BEGIN SOURCE INFORMATION

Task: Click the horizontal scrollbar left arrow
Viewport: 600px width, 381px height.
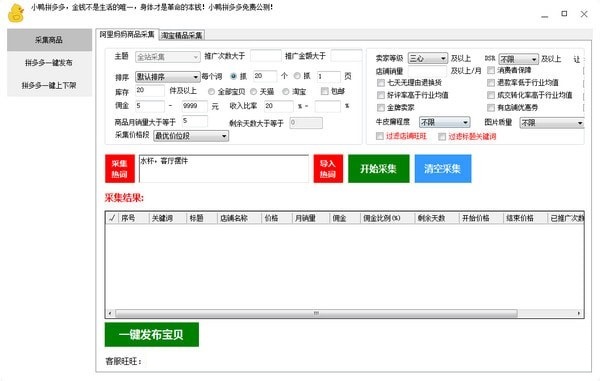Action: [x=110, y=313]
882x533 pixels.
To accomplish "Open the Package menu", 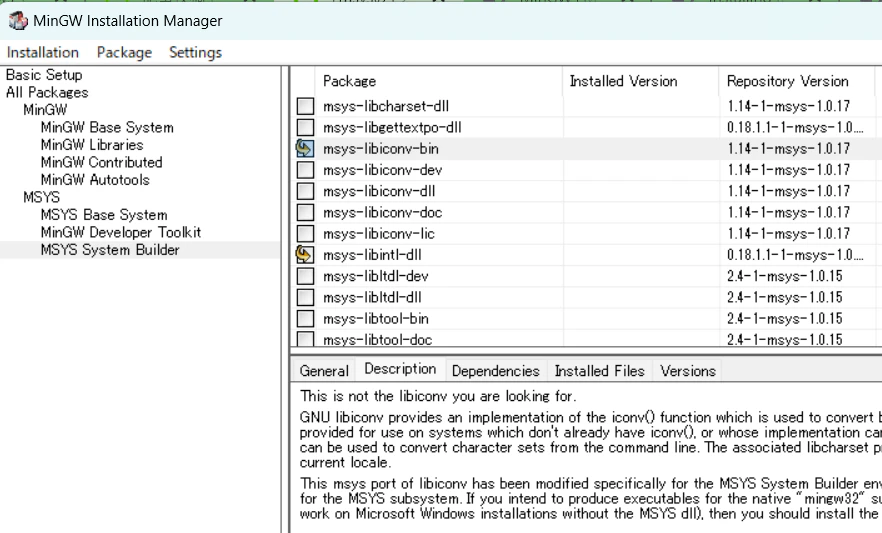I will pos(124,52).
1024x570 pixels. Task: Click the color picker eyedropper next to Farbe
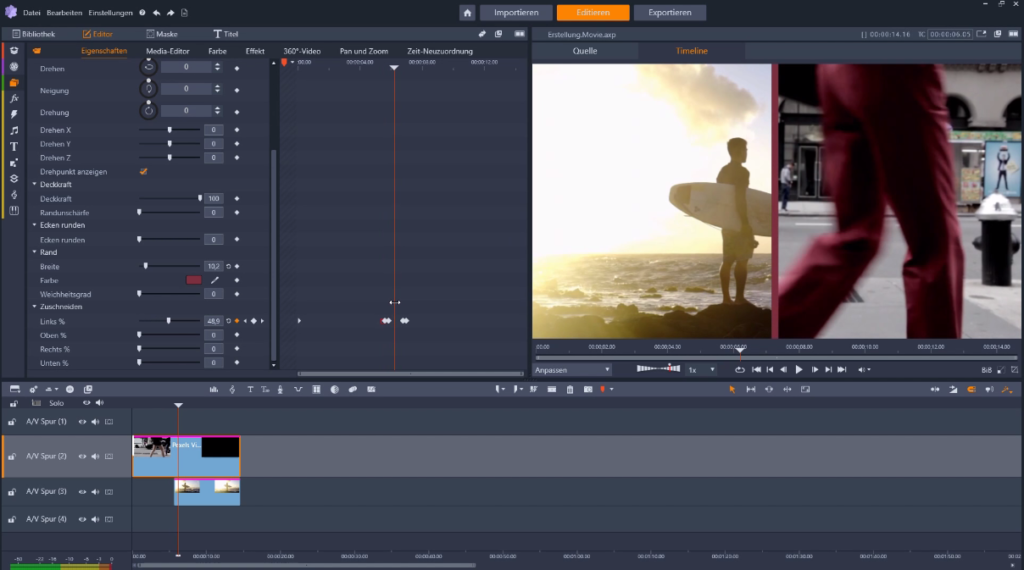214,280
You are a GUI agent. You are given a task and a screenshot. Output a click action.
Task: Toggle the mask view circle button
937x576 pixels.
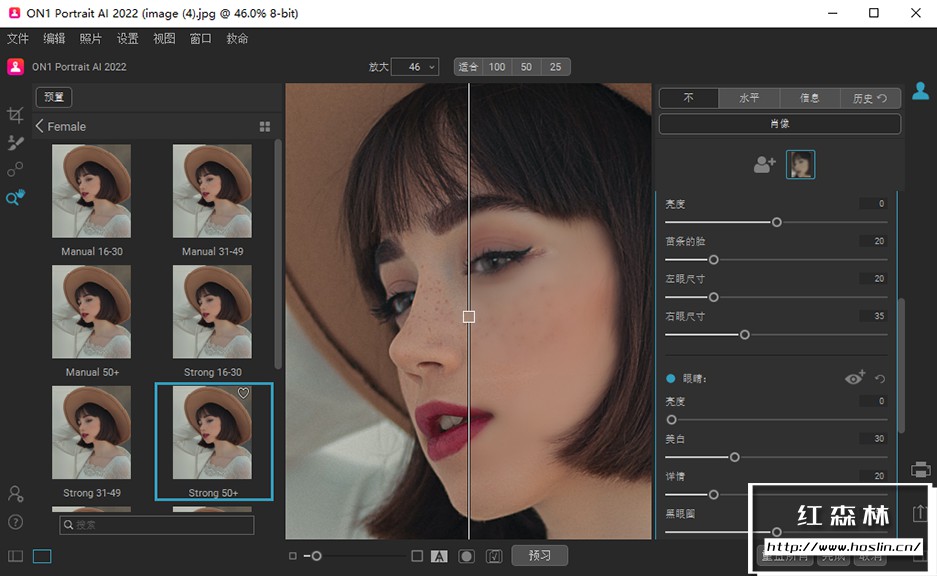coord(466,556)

END SOURCE INFORMATION

When the line that holds "Task: Toggle the mask view circle button" is reached, begin duplicating exactly, and continue through the last line of the listing, skipping the pictures; output nothing else.

Task: Toggle the mask view circle button
937x576 pixels.
coord(466,556)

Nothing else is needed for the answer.